Photo by Piron Guillaume on Unsplash
Some days at work as a programmer, I feel like a doctor trying to resuscitate software.
Drawing from a recent example at work, we realised that our machine learning algorithm was taking up quite a bit of memory.
In fact, it was taking so much memory that there wasn’t enough for the process to complete when there was a huge store using Metisa. That sometimes made our server crash and auto-restart without finishing running the algorithm.
This situation was obviously problematic and had to be fixed. While we knew as a team that our algorithm is supposed to take up quite a bit of memory, we were also confident that it shouldn’t take up so much to cause the server to run out of memory.
What we didn’t know yet was which part of the code was hogging memory unnecessarily (causing what is known as a ”memory leak”).
And so our task was laid before us: find the problematic code and perform a code-ectemy! Or in normal human speak, we needed to refactor the problematic code. (Refactoring is the term given to the act of re-writing code to make it better, in terms of speed, readability, scalability, or reliability.)
This was my first time trying to diagnose a tumour in our software. We knew that something bad is festering inside; we just had to locate it.
So like a doctor with his stethoscope, a colleague and I installed a Python package called memory_profiler to monitor the memory usage cumulatively and broken down into every single line of code.
First, we noticed something strange about the overall process. Because our script that runs the algorithm actually runs a loop that applies the algorithm to every single store in our system, some memory allocation had been accumulating like carbon on an engine valve. We noticed this from the fact that memory usage increased by about 10 MB to 30 MB with each successive loop.
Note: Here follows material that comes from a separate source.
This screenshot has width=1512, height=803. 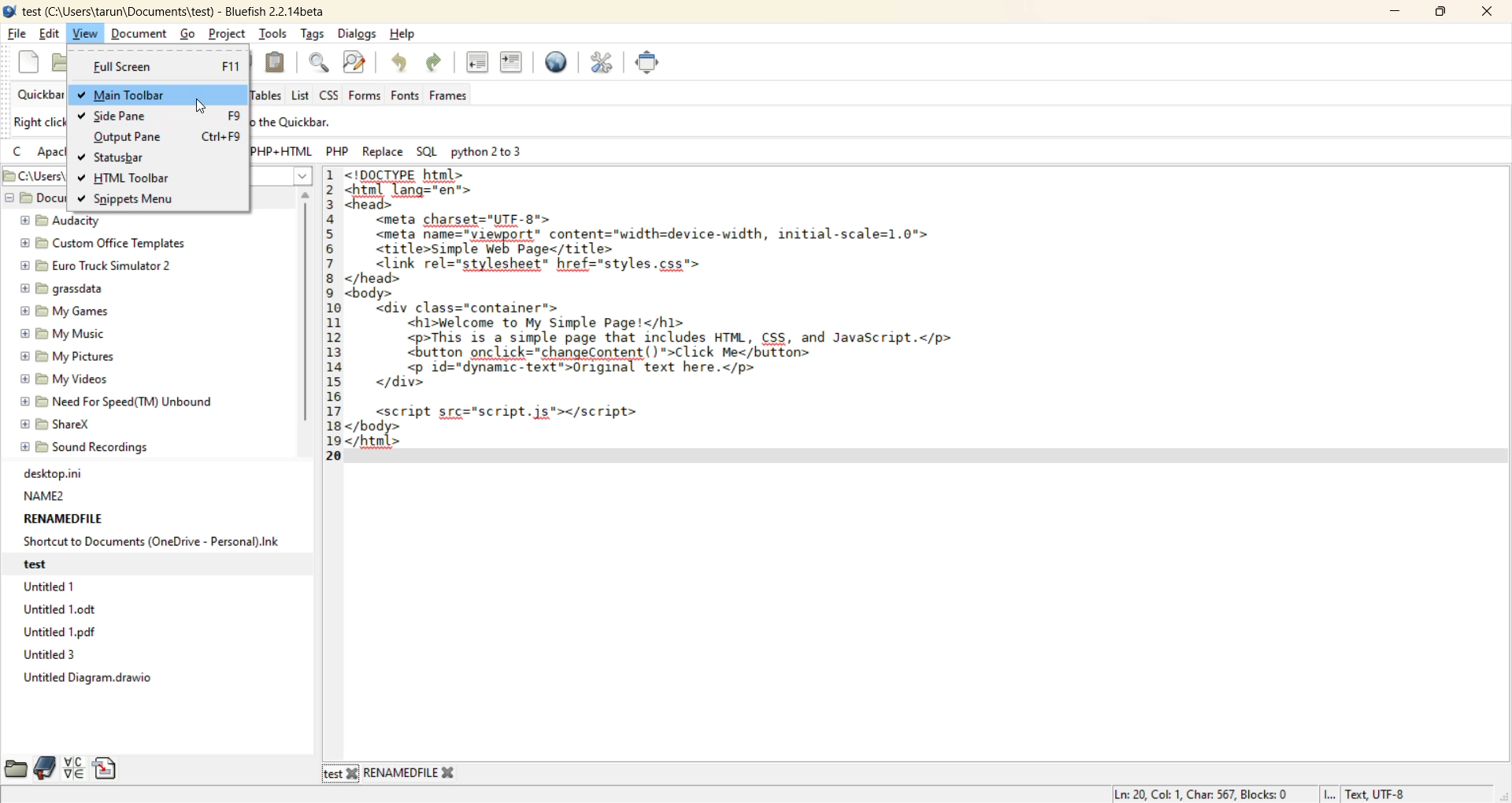 What do you see at coordinates (439, 64) in the screenshot?
I see `redo` at bounding box center [439, 64].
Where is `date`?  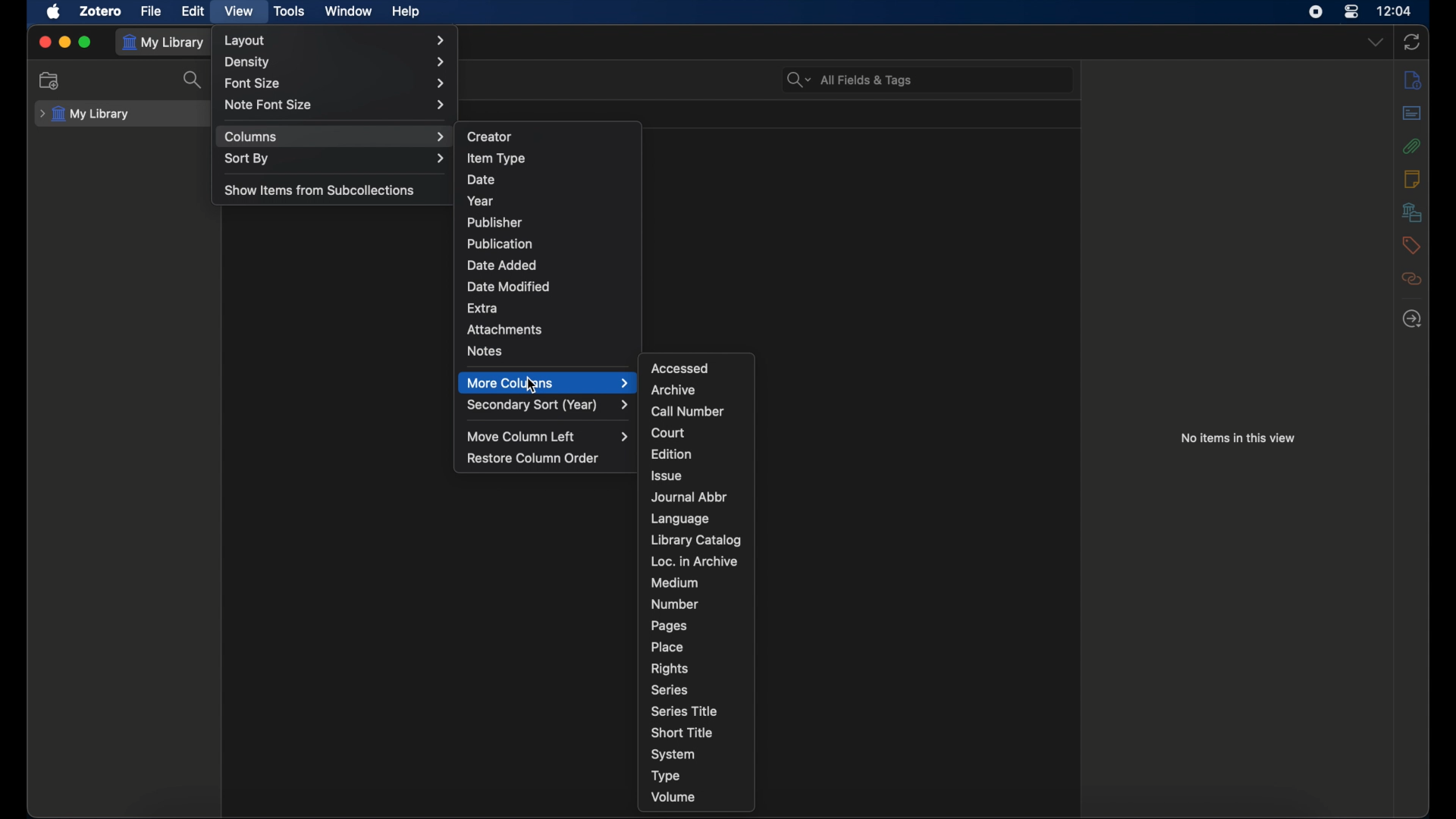
date is located at coordinates (483, 180).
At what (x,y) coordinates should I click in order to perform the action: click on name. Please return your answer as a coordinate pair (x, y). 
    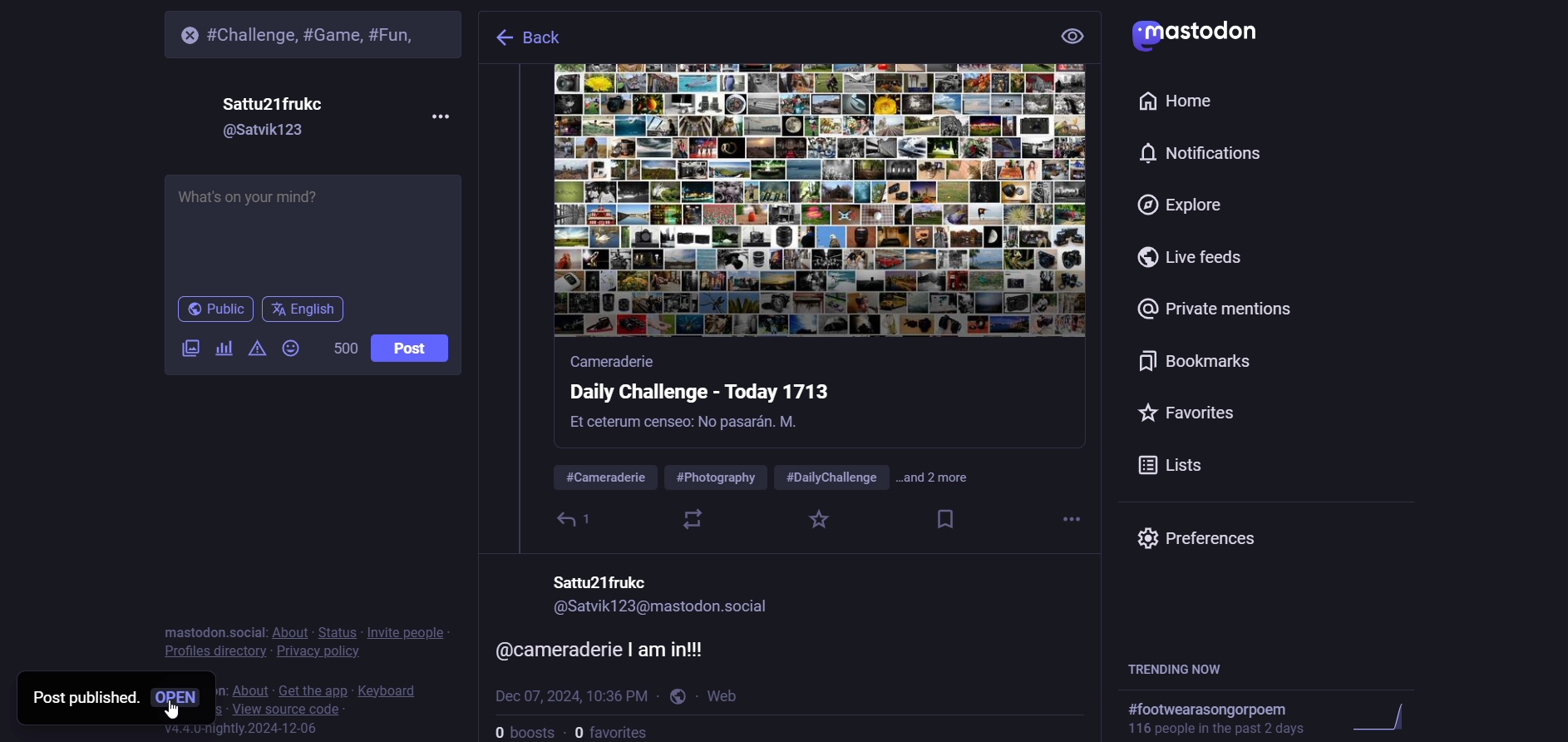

Then, we surveyed closer, this time applying something more appropriate for the job, a software equivalent of an endoscope. We basically used more specific methods provided by the memory_profiler package.
We applied the method to more and more parts of our code, getting closer each time. Finally, we pinpointed the issue. A variable was increasing in size (and taking up more memory) but not de-allocated by the automatic garbage collector in Python.
Once we found the specific problem, we got to work refactoring the code so that it would de-allocate memory with each loop.
And that’s the story of how we, with a team of two “doctors” in the operating theatre, resuscitated our software from its recent crash!